[Saved entries]
=== Section Start ===

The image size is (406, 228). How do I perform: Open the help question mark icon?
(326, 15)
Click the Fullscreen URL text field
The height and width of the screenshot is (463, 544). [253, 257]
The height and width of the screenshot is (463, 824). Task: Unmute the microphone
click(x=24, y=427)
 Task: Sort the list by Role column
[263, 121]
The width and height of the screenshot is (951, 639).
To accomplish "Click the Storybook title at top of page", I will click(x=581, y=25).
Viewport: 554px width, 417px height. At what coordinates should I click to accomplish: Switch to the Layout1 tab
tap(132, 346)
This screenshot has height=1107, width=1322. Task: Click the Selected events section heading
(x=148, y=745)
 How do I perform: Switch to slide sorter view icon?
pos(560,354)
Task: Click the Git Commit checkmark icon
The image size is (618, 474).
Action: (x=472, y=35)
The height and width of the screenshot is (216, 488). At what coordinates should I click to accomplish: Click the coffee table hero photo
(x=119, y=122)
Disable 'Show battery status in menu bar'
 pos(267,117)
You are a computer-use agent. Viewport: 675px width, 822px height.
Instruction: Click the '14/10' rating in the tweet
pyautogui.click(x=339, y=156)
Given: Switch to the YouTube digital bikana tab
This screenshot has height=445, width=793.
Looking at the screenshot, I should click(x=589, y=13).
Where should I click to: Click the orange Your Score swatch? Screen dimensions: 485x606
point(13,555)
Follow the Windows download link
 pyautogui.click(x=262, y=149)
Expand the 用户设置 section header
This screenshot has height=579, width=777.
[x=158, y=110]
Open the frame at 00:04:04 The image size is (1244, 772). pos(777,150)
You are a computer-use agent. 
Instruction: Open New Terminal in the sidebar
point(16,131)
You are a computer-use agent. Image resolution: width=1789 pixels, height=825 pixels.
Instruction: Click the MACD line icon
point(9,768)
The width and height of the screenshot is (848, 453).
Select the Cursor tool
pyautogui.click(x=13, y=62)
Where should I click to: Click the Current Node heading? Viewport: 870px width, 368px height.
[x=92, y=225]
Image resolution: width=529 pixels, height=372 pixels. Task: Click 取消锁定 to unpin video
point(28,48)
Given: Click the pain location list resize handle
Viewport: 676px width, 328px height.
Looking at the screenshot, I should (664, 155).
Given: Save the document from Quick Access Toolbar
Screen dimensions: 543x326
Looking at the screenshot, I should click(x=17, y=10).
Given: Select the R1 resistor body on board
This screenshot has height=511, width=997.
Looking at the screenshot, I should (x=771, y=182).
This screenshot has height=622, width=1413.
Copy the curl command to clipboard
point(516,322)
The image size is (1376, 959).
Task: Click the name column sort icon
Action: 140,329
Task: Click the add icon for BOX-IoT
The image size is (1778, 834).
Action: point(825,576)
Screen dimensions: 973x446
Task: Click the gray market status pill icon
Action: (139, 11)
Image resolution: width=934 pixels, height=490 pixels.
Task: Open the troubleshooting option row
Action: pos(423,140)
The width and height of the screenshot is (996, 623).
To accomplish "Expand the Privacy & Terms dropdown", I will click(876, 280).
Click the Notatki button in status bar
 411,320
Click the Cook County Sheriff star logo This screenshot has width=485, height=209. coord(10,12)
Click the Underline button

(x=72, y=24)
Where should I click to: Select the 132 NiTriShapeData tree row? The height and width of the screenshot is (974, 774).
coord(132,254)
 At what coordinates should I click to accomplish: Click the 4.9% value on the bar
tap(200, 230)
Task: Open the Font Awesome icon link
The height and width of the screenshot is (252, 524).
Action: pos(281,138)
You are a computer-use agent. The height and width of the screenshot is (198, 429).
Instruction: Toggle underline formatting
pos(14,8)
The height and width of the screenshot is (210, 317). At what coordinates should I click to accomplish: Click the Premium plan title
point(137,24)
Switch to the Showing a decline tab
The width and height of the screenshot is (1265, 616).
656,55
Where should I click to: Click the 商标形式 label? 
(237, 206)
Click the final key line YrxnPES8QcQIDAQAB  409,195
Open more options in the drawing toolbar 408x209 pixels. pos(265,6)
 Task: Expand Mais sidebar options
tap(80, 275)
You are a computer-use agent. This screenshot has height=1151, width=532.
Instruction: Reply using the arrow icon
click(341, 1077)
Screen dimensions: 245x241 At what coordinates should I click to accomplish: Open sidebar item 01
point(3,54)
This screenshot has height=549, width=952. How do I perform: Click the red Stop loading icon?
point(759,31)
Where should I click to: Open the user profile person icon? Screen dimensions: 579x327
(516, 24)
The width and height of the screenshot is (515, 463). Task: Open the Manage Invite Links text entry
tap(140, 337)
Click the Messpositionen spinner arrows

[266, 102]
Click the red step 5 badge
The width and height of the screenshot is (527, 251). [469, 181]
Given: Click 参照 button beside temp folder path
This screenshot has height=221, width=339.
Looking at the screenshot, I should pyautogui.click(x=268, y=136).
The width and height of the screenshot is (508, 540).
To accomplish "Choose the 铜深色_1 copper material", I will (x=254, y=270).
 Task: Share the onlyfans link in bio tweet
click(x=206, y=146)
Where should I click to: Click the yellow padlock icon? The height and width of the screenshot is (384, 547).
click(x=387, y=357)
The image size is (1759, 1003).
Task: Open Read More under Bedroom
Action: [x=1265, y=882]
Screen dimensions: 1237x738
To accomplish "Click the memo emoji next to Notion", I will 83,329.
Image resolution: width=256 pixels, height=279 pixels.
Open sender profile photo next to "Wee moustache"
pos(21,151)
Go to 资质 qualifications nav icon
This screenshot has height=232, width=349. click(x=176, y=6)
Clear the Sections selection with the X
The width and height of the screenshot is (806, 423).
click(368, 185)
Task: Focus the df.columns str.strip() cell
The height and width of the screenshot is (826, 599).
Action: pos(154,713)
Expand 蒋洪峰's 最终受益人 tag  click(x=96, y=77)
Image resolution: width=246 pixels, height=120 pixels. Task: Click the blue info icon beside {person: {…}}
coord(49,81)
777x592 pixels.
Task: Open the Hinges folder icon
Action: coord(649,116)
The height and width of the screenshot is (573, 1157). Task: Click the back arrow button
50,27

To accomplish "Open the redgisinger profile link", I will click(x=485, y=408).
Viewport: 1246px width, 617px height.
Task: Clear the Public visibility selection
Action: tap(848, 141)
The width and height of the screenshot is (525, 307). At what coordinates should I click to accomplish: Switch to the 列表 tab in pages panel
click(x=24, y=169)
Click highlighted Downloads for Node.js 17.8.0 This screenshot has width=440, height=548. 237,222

=== Section End ===

### Your instructions
In the entries above, find every line with the word "Given" and list it.

### The answer
Given: Switch to the YouTube digital bikana tab
Given: Click the pain location list resize handle
Given: Save the document from Quick Access Toolbar
Given: Select the R1 resistor body on board
Given: Click 参照 button beside temp folder path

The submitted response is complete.